PROBLEM DESCRIPTION => Please set down exactly the lines of the listing below from the line containing "This screenshot has height=730, width=1200." through the line containing "You are a computer-use agent. Screen", both lines included, leaving out all other lines.

GIVEN ENTRIES =>
BEGIN

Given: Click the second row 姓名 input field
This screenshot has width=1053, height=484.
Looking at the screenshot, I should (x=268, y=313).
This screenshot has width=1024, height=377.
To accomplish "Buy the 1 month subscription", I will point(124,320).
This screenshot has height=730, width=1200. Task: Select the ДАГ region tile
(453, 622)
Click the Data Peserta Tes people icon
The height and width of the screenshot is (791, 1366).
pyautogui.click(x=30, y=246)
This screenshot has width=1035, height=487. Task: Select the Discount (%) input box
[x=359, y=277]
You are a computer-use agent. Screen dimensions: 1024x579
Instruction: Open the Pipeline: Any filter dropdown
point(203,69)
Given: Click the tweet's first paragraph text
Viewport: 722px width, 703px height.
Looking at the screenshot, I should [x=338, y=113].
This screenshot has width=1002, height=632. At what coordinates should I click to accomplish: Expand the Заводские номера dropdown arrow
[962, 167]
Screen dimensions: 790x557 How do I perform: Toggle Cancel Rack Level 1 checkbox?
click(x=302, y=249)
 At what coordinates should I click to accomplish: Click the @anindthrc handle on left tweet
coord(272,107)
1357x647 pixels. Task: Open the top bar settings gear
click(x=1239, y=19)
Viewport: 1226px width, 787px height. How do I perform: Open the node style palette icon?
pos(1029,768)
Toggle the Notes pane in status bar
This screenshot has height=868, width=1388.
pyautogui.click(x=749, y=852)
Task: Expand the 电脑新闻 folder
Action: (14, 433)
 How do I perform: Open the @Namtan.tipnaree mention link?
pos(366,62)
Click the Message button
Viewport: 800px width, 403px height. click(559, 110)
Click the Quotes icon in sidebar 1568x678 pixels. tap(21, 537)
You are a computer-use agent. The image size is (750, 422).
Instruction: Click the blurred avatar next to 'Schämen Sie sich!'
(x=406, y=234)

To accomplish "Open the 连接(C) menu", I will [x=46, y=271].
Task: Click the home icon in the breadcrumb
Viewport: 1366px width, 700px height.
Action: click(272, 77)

END

FINAL ANSWER =>
This screenshot has height=730, width=1200. Task: Select the ДАГ region tile
(453, 622)
Click the Data Peserta Tes people icon
The height and width of the screenshot is (791, 1366).
pyautogui.click(x=30, y=246)
This screenshot has width=1035, height=487. Task: Select the Discount (%) input box
[x=359, y=277]
You are a computer-use agent. Screen dimensions: 1024x579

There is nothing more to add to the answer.